*Short task 1*.
Transcribe everything in the weight loss joke from "# Weight loss" down to "pound weight loss program.".
*Short task 2*.
In the weight loss joke, why does it take the man a while to catch the woman who wears Reebok running shoes?

*Document segment*.
•••

# Weight loss program



## poeppe (Mar 25, 2002)

A fellow was ordered by his doctor to lose 75 lbs. due to very 
serious health risks. As he wondered how in the heck he would ever do it, he ran across an ad in the newspaper for a GUARANTEED WEIGHT LOSS PROGRAM. "Guaranteed like hell," he thought to himself. But desperate, he calls them up and subscribes to the 3 day/10 pound weight loss program. 

The next day, there's a knock at his door, and when he answers, there stands before him a voluptuous, athletic, beautiful, 19 year-old woman, dressed in nothing but a pair of Nike running shoes, and a sign round the neck. She introduces herself as a representative of the weight loss company. The sign reads, "If you can catch me, you can have me." Without a second thought he takes off after her. A few miles later, huffing and puffing, he finally catches her and has his way with her. After they are through and she leaves, he thinks to himself, "I like the way this company does business!" The same girl shows up for the next two days, and the same thing happens. On the fourth day, he weighs himself and is delighted to find he has lost 10 lbs. as promised. So, he calls the company and orders their 5 day/20 pound program. 

The next day there's a knock at the door and there stands the 
most stunning, beautiful, sexy woman he has ever seen in his life, wearing nothing but Reebok running shoes and a sign around her neck that reads, "If you catch me, you can have me." He's out the door after her like a shot. This girl is in excellent shape and it takes him a while to catch her, but when he does, it is worth every cramp and wheeze. She is by far the best he's ever had. 

For the next four days, the same routine happens, and much to his delight, on the fifth day he weighs himself and found he has lost another 20 lbs. as promised. He decides to go for broke and calls the company to order the 7 day/50 pound program. "Are you sure?" asks the representative on the phone. "This is our most rigorous program." "Absolutely," he replies. "I haven't felt this good in years." 

The next day there's a knock at the door, and when he opens it, he 
finds Richard Simmons standing there, wearing nothing but pink running shoes and a sign around his neck that reads, "If I catch you, I can have you."


----------



## Neil Derryberry (Mar 23, 2002)

:rotfl:


----------

•••

*Records from a data collection*.
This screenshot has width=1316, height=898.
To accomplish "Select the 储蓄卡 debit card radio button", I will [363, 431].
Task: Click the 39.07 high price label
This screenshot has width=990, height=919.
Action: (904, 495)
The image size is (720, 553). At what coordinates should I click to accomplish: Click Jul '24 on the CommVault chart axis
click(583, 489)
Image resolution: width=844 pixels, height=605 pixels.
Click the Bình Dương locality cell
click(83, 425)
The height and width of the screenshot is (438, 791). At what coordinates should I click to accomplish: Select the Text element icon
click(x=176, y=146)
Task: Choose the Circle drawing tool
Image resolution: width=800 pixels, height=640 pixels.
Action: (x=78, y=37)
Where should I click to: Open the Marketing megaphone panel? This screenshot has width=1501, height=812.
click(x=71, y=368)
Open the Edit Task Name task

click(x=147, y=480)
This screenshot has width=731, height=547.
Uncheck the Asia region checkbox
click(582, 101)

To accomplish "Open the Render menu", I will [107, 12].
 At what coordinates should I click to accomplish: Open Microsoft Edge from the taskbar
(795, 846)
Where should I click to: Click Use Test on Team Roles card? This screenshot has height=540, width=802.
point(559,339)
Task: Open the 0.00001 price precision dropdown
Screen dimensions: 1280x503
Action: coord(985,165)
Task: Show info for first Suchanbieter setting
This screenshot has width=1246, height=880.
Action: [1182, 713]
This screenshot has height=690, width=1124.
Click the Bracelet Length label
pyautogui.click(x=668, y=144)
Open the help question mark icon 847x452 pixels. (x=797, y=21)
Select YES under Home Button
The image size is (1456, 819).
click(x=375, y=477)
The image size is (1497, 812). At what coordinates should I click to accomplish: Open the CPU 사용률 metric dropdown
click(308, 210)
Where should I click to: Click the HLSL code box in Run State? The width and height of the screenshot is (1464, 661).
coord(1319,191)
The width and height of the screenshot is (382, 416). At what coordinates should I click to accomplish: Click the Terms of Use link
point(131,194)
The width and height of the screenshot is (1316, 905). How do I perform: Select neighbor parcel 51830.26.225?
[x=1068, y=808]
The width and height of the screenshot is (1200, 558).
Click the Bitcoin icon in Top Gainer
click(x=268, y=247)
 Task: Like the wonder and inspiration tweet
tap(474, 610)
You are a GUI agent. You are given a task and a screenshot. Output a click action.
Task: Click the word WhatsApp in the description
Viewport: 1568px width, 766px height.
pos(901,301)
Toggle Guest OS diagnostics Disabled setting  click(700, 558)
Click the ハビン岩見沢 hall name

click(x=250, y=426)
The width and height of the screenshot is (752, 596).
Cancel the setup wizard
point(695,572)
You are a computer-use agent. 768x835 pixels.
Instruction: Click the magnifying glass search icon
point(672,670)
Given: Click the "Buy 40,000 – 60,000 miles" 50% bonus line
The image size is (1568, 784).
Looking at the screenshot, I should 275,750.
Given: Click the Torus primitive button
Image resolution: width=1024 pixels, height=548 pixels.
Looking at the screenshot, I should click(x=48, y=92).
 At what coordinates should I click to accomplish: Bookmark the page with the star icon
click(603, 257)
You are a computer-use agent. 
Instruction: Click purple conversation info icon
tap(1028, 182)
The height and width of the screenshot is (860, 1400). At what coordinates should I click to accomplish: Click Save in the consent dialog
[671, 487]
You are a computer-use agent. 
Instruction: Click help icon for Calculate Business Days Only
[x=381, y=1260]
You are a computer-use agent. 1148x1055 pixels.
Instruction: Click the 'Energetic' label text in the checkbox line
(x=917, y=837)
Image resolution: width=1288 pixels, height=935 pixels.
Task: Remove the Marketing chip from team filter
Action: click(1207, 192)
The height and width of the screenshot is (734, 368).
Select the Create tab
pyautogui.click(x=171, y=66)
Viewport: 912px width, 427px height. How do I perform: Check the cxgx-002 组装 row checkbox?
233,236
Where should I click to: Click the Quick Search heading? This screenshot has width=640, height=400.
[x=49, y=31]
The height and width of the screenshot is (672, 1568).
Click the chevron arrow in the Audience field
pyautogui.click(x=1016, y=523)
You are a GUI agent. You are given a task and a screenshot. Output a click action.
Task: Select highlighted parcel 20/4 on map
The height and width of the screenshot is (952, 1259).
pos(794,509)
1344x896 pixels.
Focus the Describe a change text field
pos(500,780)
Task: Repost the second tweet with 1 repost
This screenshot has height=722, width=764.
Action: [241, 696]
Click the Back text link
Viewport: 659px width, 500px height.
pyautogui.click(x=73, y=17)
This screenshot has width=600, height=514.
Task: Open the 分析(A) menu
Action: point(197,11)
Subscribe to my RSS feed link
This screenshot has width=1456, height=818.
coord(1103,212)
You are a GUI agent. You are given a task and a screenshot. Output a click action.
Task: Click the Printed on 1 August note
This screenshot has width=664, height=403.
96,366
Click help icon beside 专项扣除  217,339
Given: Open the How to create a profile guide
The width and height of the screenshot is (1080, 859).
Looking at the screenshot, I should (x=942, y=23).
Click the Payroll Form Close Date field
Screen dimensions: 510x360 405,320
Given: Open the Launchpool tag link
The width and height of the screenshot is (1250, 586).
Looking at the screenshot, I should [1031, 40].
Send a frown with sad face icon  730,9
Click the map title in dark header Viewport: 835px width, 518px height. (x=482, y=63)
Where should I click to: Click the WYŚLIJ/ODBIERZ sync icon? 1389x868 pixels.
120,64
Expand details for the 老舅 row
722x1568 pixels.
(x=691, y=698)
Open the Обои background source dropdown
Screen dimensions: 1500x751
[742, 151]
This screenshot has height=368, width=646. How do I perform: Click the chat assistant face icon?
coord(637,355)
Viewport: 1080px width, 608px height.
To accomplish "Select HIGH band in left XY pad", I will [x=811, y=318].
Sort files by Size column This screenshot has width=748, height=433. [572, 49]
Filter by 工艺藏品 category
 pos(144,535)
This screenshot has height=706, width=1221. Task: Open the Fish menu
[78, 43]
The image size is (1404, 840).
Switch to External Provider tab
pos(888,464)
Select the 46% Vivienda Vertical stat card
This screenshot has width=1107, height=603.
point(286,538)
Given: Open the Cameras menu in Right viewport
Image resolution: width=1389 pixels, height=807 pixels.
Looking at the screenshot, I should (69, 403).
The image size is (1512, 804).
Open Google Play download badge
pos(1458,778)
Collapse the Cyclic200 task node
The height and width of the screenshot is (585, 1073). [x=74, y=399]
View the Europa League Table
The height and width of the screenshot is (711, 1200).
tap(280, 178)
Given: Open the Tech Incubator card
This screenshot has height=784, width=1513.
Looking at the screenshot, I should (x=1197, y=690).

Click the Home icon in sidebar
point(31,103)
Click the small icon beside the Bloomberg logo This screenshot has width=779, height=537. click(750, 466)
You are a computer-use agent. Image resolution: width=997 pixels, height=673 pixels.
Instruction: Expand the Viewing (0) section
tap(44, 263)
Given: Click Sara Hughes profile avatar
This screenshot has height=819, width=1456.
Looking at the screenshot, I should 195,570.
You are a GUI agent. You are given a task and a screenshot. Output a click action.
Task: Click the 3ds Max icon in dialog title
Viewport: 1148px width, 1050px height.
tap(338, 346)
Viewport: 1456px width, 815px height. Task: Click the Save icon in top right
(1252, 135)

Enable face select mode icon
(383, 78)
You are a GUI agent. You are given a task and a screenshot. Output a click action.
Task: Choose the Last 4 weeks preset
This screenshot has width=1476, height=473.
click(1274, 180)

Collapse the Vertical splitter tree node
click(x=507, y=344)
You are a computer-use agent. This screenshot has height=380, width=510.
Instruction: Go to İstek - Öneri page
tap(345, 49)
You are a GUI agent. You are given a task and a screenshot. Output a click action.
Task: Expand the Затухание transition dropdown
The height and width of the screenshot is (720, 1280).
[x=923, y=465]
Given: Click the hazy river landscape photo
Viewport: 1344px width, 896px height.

•••

*Expected output 1*.
# Weight loss program



## poeppe (Mar 25, 2002)

A fellow was ordered by his doctor to lose 75 lbs. due to very 
serious health risks. As he wondered how in the heck he would ever do it, he ran across an ad in the newspaper for a GUARANTEED WEIGHT LOSS PROGRAM. "Guaranteed like hell," he thought to himself. But desperate, he calls them up and subscribes to the 3 day/10 pound weight loss program.

*Expected output 2*.
She is in excellent shape, so catching her takes him a while.